Given how old this story is, you have to think it is a classic smoke screen emanation from NuLabour's media machine to try and divert attention in that day's news cycle from the 4th attempt to get rid of Brown.
Classic fodder for spoon-fed journo's who want to feel they are being policitally balanced in their output.
For f**k's sake this govnt is still borrowing £5000 a second, our debt % is greater than Zimbabwe and yet this makes the news pages. Jeez.
The more Government influencers and policy-makers get caught out by stupid overreactions and nonsensical knee jerk laws the more chance there is of introducing some common sense back into the process.
He may well have been being a self important tosser at the time and deserved significant hassle for it but *in general* the worse 'officialdom' in whatever form gets the more we need the people with the power to change it to suffer personally.
"Customer facing staff should be able to cope with angry customers who miss their trains. They should not call the police at the drop of a hat, and the police should not be the first line between any disagreeing parties."

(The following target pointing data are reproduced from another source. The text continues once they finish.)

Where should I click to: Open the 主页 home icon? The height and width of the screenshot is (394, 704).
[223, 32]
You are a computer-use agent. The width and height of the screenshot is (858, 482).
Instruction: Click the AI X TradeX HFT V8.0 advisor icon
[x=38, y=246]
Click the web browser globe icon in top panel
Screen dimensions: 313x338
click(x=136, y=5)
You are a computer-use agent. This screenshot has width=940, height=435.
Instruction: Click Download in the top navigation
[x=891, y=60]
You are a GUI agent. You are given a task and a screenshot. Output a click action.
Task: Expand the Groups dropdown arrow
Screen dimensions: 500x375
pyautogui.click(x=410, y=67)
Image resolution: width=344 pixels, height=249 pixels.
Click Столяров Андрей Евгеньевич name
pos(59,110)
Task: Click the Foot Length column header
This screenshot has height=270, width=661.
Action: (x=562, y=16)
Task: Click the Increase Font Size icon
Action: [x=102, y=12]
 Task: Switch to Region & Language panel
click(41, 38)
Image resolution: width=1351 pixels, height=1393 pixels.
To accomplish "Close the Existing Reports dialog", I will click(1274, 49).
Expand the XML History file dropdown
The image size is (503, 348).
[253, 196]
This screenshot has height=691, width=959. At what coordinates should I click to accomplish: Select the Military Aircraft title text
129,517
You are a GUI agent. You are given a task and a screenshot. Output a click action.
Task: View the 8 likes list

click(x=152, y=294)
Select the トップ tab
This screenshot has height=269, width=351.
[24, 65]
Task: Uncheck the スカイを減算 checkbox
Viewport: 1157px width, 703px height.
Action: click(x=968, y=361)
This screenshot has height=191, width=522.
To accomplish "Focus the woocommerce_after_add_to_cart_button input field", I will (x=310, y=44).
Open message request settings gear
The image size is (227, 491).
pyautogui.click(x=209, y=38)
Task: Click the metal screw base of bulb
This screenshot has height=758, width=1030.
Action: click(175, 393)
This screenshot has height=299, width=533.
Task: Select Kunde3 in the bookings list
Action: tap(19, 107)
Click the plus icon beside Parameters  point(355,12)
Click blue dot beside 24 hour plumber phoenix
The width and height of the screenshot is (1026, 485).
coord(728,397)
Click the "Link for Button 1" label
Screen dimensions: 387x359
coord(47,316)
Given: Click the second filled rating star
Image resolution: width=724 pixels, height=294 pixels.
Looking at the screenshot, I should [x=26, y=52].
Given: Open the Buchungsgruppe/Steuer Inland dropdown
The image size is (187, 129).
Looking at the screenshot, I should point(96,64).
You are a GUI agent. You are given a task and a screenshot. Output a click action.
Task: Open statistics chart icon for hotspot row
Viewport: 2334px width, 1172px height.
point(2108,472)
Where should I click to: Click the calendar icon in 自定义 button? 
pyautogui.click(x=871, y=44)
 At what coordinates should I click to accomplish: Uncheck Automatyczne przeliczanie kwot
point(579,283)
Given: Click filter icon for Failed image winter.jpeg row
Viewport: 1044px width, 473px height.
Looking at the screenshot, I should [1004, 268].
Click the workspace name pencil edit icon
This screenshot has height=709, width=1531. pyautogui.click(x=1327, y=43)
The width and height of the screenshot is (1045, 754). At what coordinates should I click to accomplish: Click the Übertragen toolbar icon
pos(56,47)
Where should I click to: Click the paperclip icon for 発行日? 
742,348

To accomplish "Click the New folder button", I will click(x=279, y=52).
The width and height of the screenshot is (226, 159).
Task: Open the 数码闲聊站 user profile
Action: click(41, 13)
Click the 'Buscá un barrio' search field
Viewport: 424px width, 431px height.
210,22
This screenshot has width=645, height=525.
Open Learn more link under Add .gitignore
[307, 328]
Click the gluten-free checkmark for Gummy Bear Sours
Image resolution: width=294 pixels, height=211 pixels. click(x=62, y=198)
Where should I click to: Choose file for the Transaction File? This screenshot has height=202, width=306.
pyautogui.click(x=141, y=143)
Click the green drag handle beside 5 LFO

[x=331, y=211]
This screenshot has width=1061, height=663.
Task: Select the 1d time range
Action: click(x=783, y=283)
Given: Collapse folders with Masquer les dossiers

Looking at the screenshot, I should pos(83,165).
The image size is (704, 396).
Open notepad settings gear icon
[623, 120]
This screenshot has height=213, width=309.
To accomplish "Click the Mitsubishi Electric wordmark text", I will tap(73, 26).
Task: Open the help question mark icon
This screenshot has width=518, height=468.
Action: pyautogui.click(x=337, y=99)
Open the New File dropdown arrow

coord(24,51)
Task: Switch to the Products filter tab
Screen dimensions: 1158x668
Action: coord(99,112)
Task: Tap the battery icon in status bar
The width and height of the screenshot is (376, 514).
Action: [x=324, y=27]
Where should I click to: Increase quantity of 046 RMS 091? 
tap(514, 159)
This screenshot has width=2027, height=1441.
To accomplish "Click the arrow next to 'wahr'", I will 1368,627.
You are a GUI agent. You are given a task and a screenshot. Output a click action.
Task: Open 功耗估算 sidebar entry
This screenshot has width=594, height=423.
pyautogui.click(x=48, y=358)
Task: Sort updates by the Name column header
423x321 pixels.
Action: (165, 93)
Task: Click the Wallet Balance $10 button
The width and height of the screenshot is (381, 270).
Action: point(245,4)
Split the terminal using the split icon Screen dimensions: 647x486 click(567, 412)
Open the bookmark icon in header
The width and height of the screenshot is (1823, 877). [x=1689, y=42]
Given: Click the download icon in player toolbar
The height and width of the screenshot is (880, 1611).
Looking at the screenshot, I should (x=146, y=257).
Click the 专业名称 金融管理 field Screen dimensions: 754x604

Nope, when I worked at the cable company, policy was "If the customer swears or yells you can hang up on them". At the place I work at now, we have called the police several times, someone will argue they should get something for nothing (in one case trying to return an item that they were told was "as-is" at least 4 or 5 times before they bought it, and another case arguing that "Oh, no-one else gets a discount but *I* should get these items discounted!", they just kept yellng and bitching, and would not leave when told to leave. That is a police matter. Frankly, I think customer facing staff should be able to tell an angry customer to fuck off and come back when they've calmed down.
I don't think this guy should have been arrested, but you know, if someone is being a dick (which it sounds like this guy was) they WILL arrest or ticket someone that they otherwise would have just told to "head along now".